======== EXCERPT TO READ

Since these behaviors are not a part of anorexia, bulimia, or binge eating disorder, perhaps it is time for a new type of eating disorders, one that explains these types of behaviors. Having the DSM classify these newer symptoms as a whole new type of eating disorder may make it easier for men to come forward and seek treatment for their issues. It would also bring more awareness to the idea that certain behaviors are unhealthy and should not be done. It would help with the fact that many men may feel anxiety about being labeled with a ‘female disorder’ if they could have their own type of eating disorder to fall into. They would no longer worry about feeling ‘feminine’ or worry about being thought of as gay.
It should be noted that not all male eating disordered individuals are gay, but gay men do make-up approximately 42% of the men with eating disorders (NEDA). Although there is nothing wrong with having different sexual orientations, there is, unfortunately, a stigma around this, as some men do not want to be perceived as being homosexual just because they have an eating disorder. This is just another reason why the stigmatization needs to be taken care of. A new diagnosis would eliminate some of the stigmas surrounding male eating disorders.

================
======== EXERCISE DATA

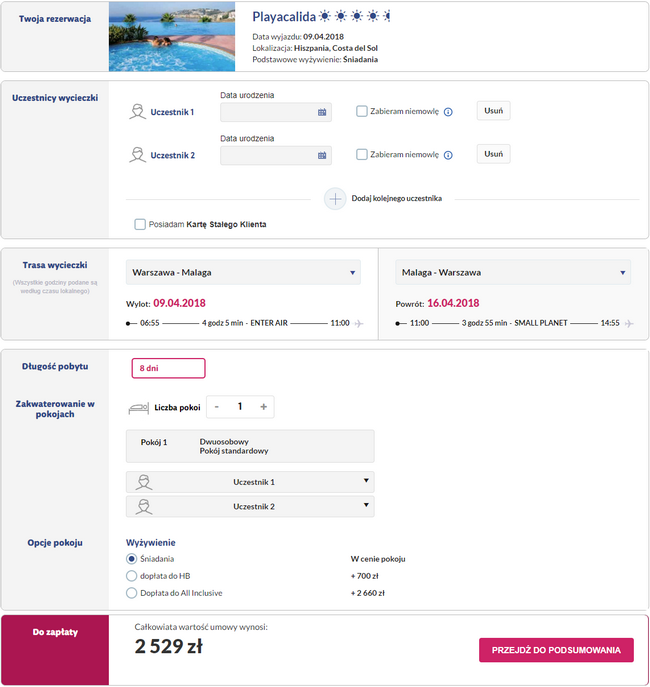Click Przejdź do podsumowania button
Image resolution: width=650 pixels, height=687 pixels.
(x=556, y=650)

================

# REQUIREMENT
Please translate this sentence from the passage on male eating disorders into Spanish: "A new diagnosis would eliminate some of the stigmas surrounding male eating disorders."

# REPLY
Un nuevo diagnóstico eliminaría algunos de los estigmas que rodean a los trastornos alimentarios masculinos.